USC’s new offense gives receivers the freedom to just get open
A new offense brings new terminology. For USC’s gifted wide receiver group, learning Graham Harrell’s version of the “Air Raid” offense has meant hearing one phrase over and over again: “Find the grass.”
The translation is easy.
“Get open,” USC senior wideout Michael Pittman said. “Just go feel it and get open.”
Executing with that much freedom, though, is less easy.
“It takes a minute to adjust,” said Harrell, the Trojans’ new offensive coordinator who led the offense through its seventh of 15 spring practices Tuesday. “We’ve got a special group of receivers, and when you’ve got guys who are as talented as they are, really letting them play makes it fun for them. They are doing a really good job of understanding where their grass is. The place we can improve the most is figuring out where our grass is on hot routes.”
A quick refresher on hot routes — hey, it is spring, after all. They are adjustments a quarterback makes pre-snap to a wide receiver’s route when he is expecting a certain type of blitz and coverage. The execution in that scenario is harder to pull off because the receiver and quarterback have less time to identify where the open area will be.
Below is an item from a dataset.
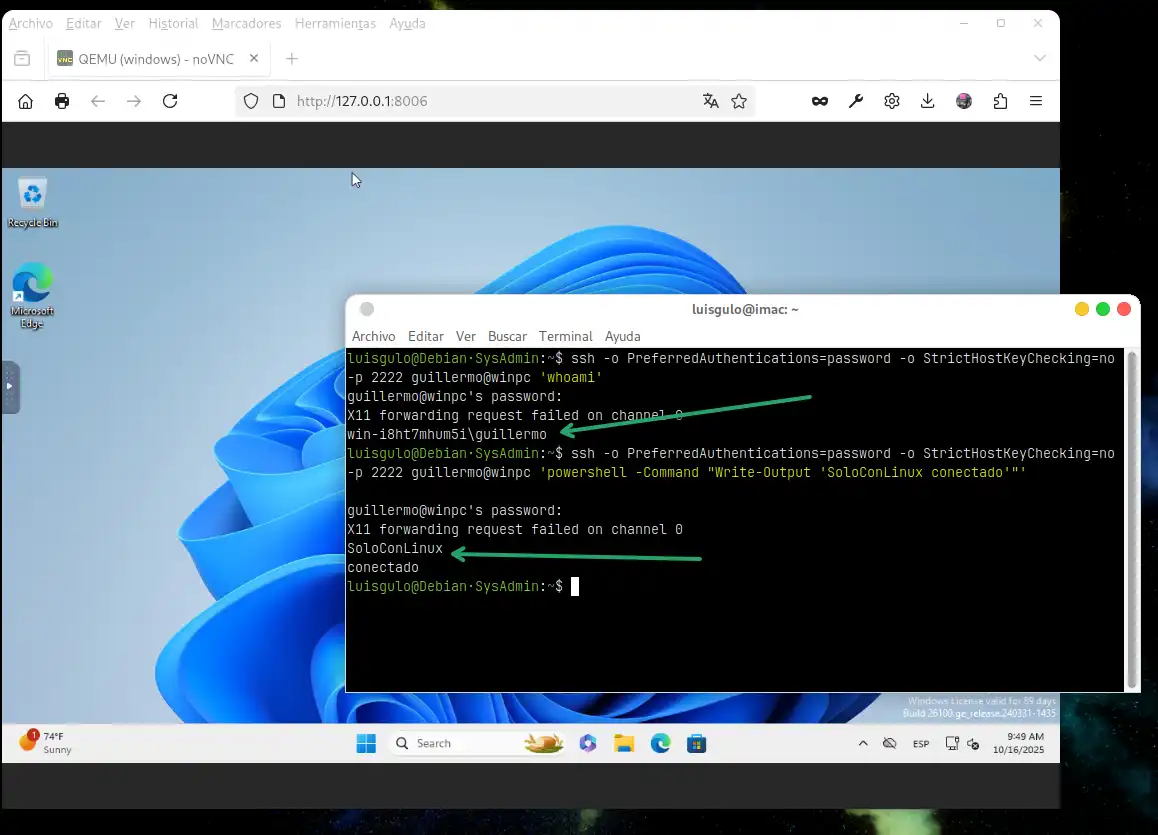Expand hidden icons in the system tray

863,743
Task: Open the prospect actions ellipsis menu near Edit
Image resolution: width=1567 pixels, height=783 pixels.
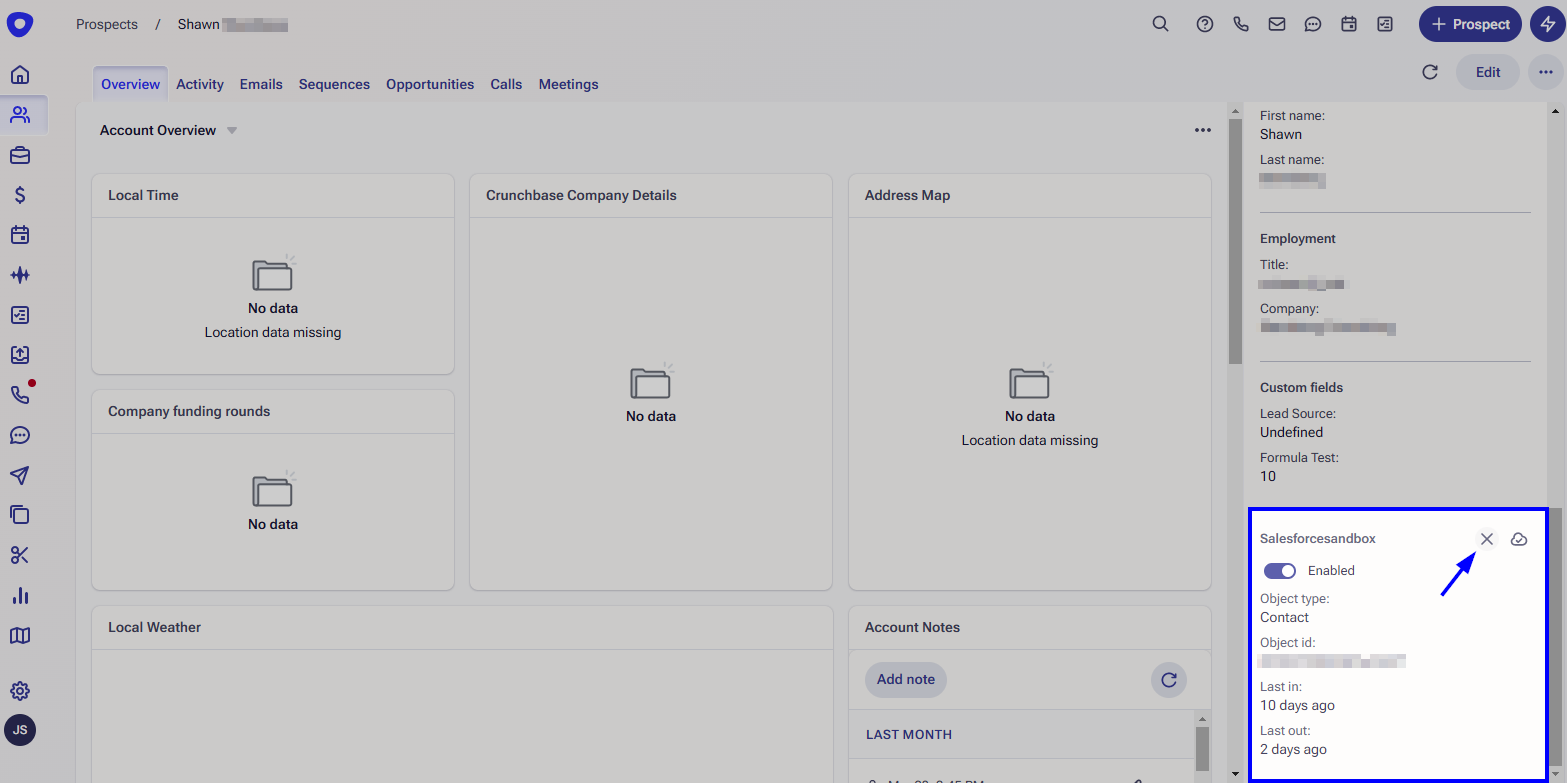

“When they’re hot,” Harrell said, “that’s when we can continue to grow the most. But the thing about it is, you can’t simulate that unless you get full-speed reps. The only way you can work on your hot routes is to get blitzed. Just because the way practice is designed, you’re only getting ‘X’ amount of those a day. When they’re blitzing, sometimes you might bend it off, you may stay more vertical, you might throttle off the ball right where you are. That takes time to get a feel for it.”
The Trojans’ receivers have returned the praise back to Harrell and his offense.
“It’s really cool for us as receivers,” St. Brown said. “We get to play with a little more freedom. He’s not really strict in terms of how we get open. He just wants us to find the grass and make the play. It takes some time to get used to. When they blitz, there are hot routes for us, and we have to learn those. It definitely takes some time for the chemistry with the quarterback and us, but once we get it down, it will be fine.”
There are far fewer plays and route combinations for the wide receivers to remember in Harrell’s offense. The trick will be becoming experts in how to get open in a way that’s friendly to the quarterback’s timing in going through reads.
“It kind of puts it all on us,” Pittman said. “Where like, last year, we had routes that we had to run certain depths, certain spots, this year it’s like get out there and get open. We can completely blow a play and still get a deep shot because we’re just playing. That’s what’s so cool about it. You can blow up a play and still score a touchdown, I guess.”
Hufanga has surgery
Sophomore safety Talanoa Hufanga fractured his collarbone during Saturday’s practice and had successful surgery to repair it. A USC spokesman said Hufanga’s recovery will take about eight weeks, which should make him available for the start of fall camp.
It was Hufanga’s second broken collarbone of his young career. He broke it the first time against Arizona State on Oct. 27 and sat out the rest of the season.
Hufanga started five games, establishing himself as a likely starter in the upcoming season. He had 51 tackles in eight games.